The answer is simple: wizardry. Someone in the Phillies organization is an actual wizard from actual Hogwarts Goddamn School of Witchcraft and Wizardry. Teams simply do not win close games at the rate Philadelphia is winning them this season: since 2000, no team has a one-run winning percentage higher than .550 or lower than .450. Those games are toss-ups and they will always be toss-ups. Unless you are a fully graduated, top-of-the-class, former Prefect from Ravenclaw house, like one of the Phillies players, because then you go 14-3 (.823) in such games. The Phillies have played more one-run games than any other team this season, and yet only Texas has lost fewer such games. It’s May 25th, and yet the Phillies are just a game behind the Pirates for the second Wild Card spot.
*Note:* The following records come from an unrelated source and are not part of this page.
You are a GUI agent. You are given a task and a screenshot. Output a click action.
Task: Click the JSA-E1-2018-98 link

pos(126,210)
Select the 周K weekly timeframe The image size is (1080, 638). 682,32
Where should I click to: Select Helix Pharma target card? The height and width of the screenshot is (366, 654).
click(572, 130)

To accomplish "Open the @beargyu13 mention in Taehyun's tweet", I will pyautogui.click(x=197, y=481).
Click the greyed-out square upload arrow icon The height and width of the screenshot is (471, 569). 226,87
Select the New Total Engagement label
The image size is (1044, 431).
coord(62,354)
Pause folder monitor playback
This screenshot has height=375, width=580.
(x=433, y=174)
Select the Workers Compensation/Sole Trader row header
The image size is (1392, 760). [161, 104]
Accio playoffs!
“We Are Never Getting Back Together” Tier
18) Miami Marlins (23-22, -2)
17) Toronto Blue Jays (22-25, -4)
16) Colorado Rockies (21-23, -11)
15) Kansas City Royals (24-21, -4)
14) Tampa Bay Rays (21-22, +13)
The unnecessarily long saga of Jose Reyes’ suspension seems to be near its end. The Rockies don’t particularly care; the Trevor Story era has begun, and it’s going pretty well. Would they be so keen to be rid of Reyes if Story weren’t raking? Who knows.
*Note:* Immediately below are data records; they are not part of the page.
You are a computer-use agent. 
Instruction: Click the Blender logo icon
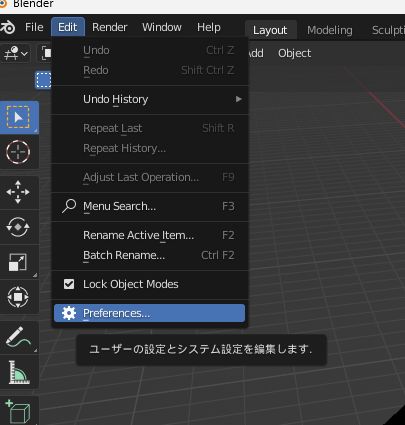click(8, 27)
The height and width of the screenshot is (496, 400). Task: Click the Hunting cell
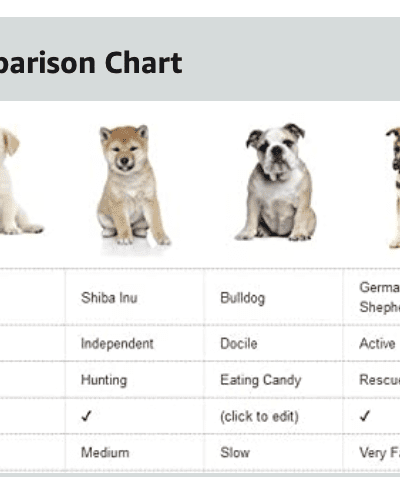click(135, 380)
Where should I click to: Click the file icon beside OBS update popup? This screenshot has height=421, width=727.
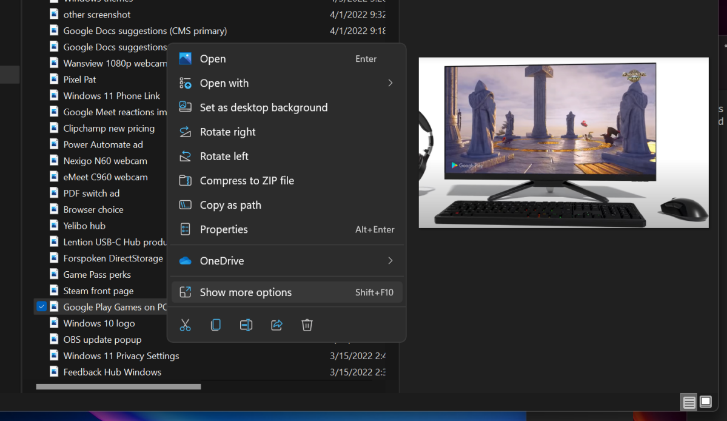(53, 340)
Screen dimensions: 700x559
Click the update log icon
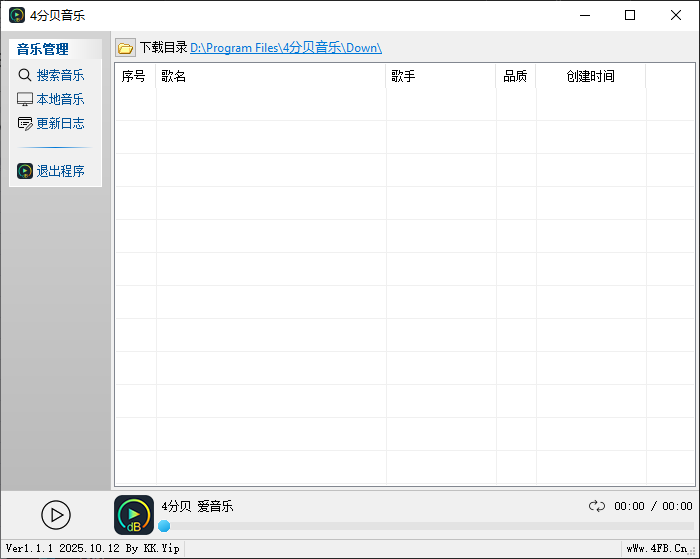[25, 123]
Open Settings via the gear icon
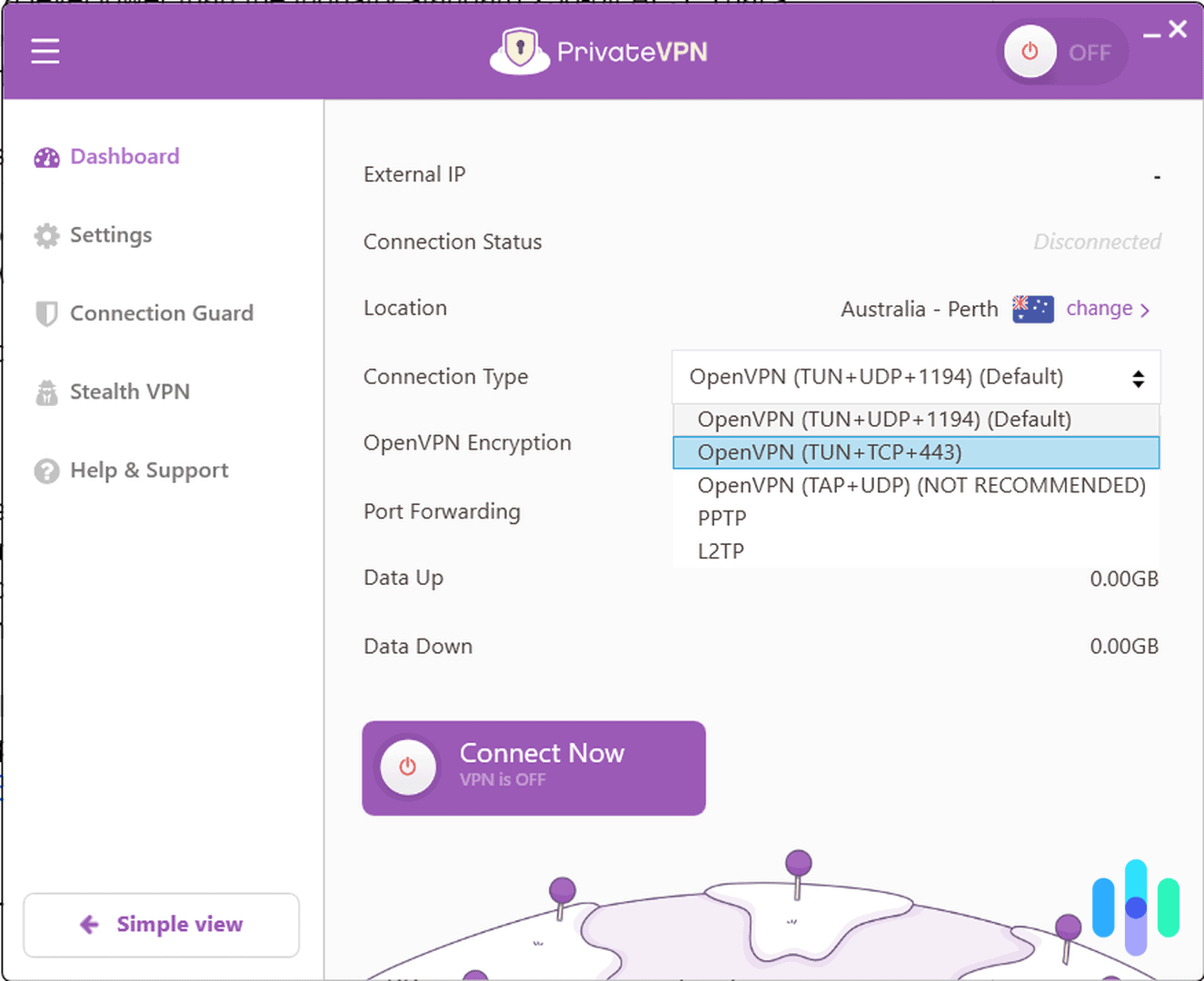 click(46, 234)
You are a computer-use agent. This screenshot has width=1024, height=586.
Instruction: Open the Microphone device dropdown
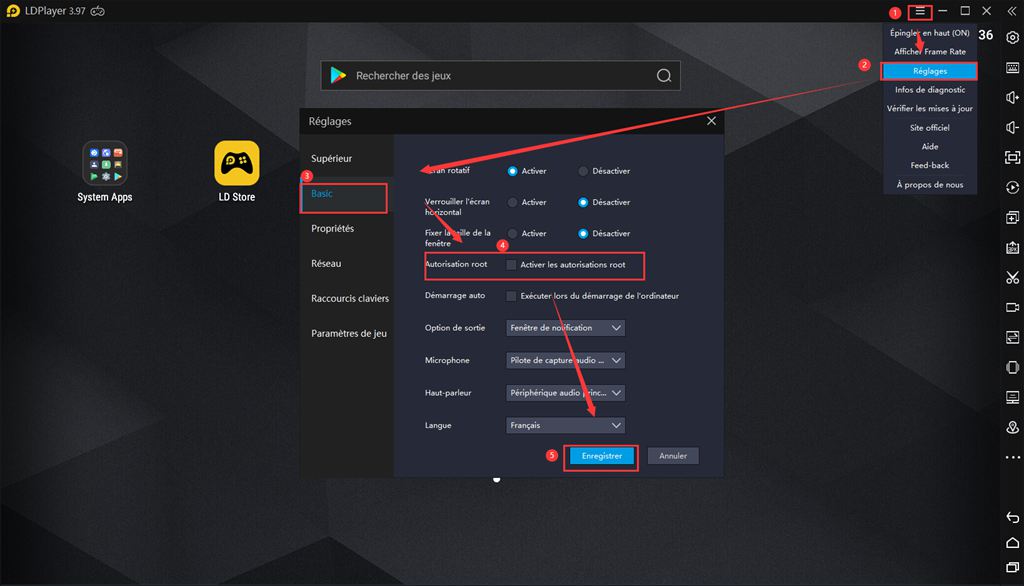566,360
Meanwhile, Rockies fans are enjoying the absolute hell out of the continued struggles of Troy Tulowitzki, who has failed to produce anything near his former All-Star numbers since trading in his Rockies purple for Toronto’s royal blue. The Blue Jays still boast one of the league’s top offenses, even with their star shortstop clinging to the Mendoza line. But with Story in the fold, the Rockies are well rid of both Reyes and Tulo.
“Out of the Woods” Tier
13) Cleveland Indians (24-20, +33)
12) Texas Rangers (26-20, +9)
11) Los Angeles Dodgers (24-23, +22)
10) Pittsburgh Pirates (25-19, +19)
9) St. Louis Cardinals (24-22, +42)
8) San Francisco Giants (29-19, +13)
The NL West was truly wild for a couple weeks, with the entire division hanging around .500, and–for a short time–being led by those dang Rockies. I appreciate the steady routine that comes with the Giants winning the World Series every other season. It’s soothing, and it also helps me remember to schedule my biennial trip upstairs, before I retreat back to my mother’s basement for another two years.
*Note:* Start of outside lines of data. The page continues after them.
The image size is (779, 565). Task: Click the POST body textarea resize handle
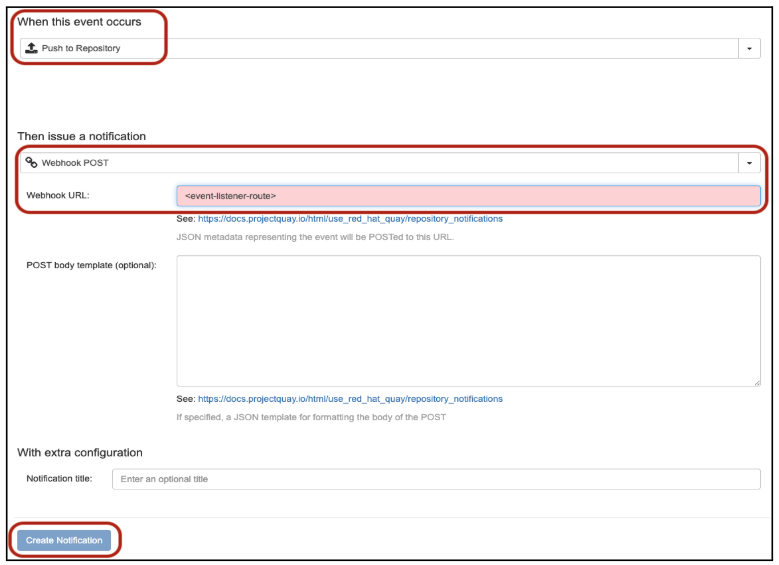coord(756,382)
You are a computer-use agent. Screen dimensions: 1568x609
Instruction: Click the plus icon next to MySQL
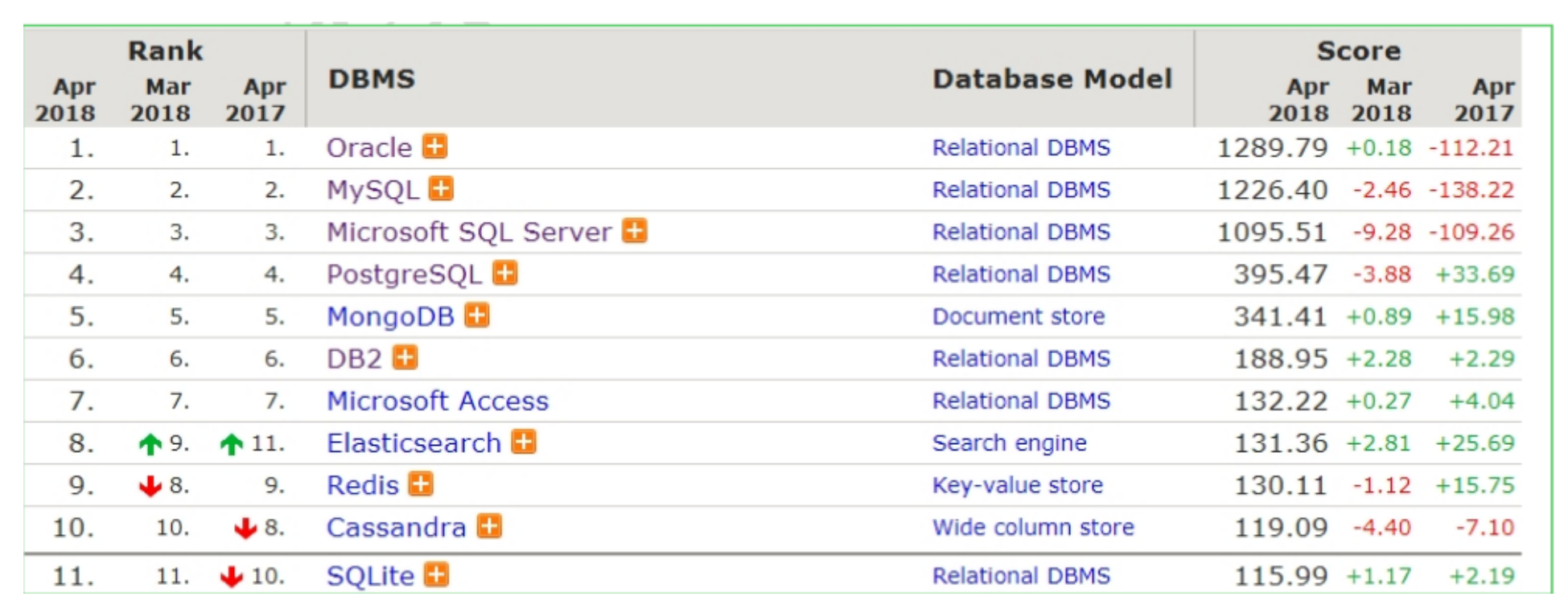tap(441, 188)
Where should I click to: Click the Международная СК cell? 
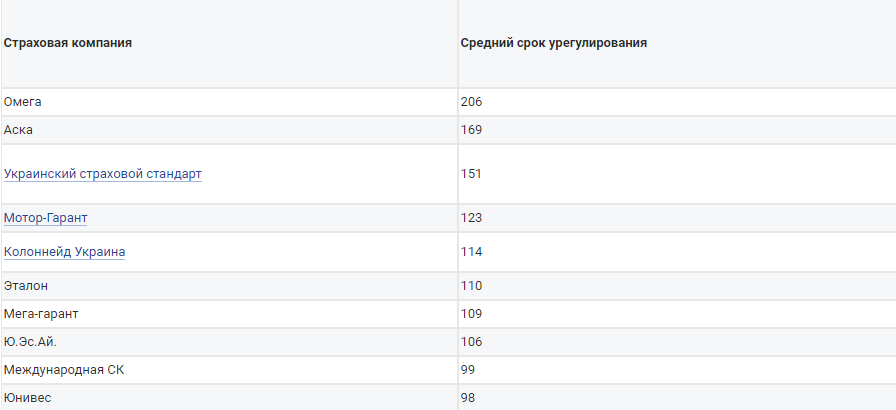click(x=64, y=370)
7) Baltimore Orioles (26-17, +23)
6) Seattle Mariners (27-18, +44)
5) Chicago White Sox (27-20, +26)
4) New York Mets (26-19, +29)
3) Washington Nationals (28-18, +53)
2) Boston Red Sox (28-17, +71)
1) Chicago Cubs (30-14, +118)
There were plenty who saw the Red Sox as winners this offseason, as the team spent big to bring in David Price while swinging trades for bullpen aces Craig Kimbrel and Carson Smith. Their pitching looked elite, but it’s actually been their bats that have led the Red Sox to an AL-best +55 run differential. While Price and Clay Buchholz have both struggled to 6.00+ ERAs, and Carson Smith got a late start to the year after a spring injury, the offense has carried Boston, scoring more runs than any other team in the league. Youngsters Mookie Betts, Jackie Bradley Jr., and Xander Bogaerts have all been as good as advertised, and Hanley Ramirez is enjoying a huge bounce-back season. Everyone’s favorite punching bag, Pablo Sandoval, is on the shelf for the rest of the season after a shoulder injury. In his place, the Red Sox have found themselves a nice player and good name-haver in Travis Shaw, who’s hitting .329/.400/.573 with 21 extra-base hits. Perhaps this will be the year long-suffering Boston sports fans will finally get the sports championship that has eluded them for nearly 15 months.